A growing drug trade, organized crime and gangs have fueled soaring rates of violent crime. More than 6,300 people were murdered last year in this country of 13 million, and murder is the leading cause of death for young men. Shootings are brazen and public, often executed in broad daylight by skilled hit men.

But experts don't think more men with guns is the answer.

"The private guards are one of the biggest security threats Guatemala faces," said Carlos Castresana, the U.N.-appointed head of the International Commission Against Impunity in Guatemala, a team of 150 investigators helping Guatemala fight illegal armed groups and their crimes.

"If you have 100,000 armed men under no control, and 50 million bullets consumed a year, you have another kind of war," he said. "If they don't control arms here, there will never be peace."

Private guards are in such demand because "any petty criminal can easily get a gun," he said. "Since public institutions don't function, people turn to private solutions.

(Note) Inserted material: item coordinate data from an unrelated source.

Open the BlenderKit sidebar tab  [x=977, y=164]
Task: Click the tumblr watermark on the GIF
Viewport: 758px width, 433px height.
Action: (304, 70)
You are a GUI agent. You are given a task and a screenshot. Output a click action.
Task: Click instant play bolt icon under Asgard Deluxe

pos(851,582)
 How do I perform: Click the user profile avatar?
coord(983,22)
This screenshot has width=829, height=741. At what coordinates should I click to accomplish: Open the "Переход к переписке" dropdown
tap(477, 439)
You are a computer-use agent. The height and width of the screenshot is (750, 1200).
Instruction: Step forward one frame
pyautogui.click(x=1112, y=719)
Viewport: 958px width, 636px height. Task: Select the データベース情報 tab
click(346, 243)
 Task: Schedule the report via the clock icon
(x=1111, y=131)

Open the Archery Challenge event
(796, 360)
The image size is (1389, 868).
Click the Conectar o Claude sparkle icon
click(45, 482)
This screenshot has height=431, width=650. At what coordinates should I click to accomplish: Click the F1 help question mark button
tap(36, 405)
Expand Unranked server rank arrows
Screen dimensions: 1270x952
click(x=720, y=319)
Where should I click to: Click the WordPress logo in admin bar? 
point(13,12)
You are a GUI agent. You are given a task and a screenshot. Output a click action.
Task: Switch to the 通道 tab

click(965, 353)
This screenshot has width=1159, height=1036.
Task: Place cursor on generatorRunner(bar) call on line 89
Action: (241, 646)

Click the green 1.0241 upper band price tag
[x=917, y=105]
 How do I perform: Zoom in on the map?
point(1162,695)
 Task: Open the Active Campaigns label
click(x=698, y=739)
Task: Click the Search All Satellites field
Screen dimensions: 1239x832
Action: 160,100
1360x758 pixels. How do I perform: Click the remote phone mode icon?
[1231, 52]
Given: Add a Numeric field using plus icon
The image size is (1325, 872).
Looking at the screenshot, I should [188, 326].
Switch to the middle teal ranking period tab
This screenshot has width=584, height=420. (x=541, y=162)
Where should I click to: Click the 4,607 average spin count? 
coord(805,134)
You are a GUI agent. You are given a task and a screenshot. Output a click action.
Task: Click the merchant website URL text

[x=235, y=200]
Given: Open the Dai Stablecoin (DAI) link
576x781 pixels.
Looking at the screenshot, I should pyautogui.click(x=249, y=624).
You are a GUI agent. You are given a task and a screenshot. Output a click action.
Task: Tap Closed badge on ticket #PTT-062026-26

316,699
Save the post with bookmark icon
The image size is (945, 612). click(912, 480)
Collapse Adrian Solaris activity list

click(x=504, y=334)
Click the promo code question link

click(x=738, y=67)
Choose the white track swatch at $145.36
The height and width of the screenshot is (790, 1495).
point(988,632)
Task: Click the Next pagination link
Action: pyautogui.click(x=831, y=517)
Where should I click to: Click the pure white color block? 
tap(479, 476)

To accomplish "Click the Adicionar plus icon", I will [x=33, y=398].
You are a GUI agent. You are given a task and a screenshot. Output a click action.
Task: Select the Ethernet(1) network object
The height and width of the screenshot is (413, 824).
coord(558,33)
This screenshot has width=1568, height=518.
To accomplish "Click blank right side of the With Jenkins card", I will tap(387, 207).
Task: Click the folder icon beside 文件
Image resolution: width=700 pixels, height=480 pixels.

We need to break this vicious cycle."

Guatemalans are accustomed to the silent sentry with the sawed-off shotgun. On a recent day in Guatemala City, a guard watched diners eat salad at a vegetarian restaurant. A guard stood in the entryway of a private school next door. At the corner cafe, one carefully scrutinized entering customers while businessmen ordered latte.

Many business owners eye the guards warily.

Recently, a young guard hired to prevent a wave of lethal bus robberies accidentally discharged his weapon, wounding himself and a bus attendant.

In January, police arrested four private security guards suspected in the deaths of two Korean factory proprietors whose bodies were discovered buried along the highway to the posh Mayan Golf Club. Two of the guards were 17.

Sofia Canel, the manager of the ice cream shop robbed by a previous guard, conceded, "It happens all the time."

"We're always afraid. We don't know them," Canel said. "But sometimes people come in pretending to be customers to assault our clients. Without security, we can't defend ourselves."

A 2008 report commissioned by the Salvadoran National Council for Public Security estimated that the cost of violence in Central America had risen to $6.5 billion by 2006. The report, which tallied health costs, economic losses, and public and private security, said the annual cost to Guatemala and El Salvador had reached more than $2 billion each.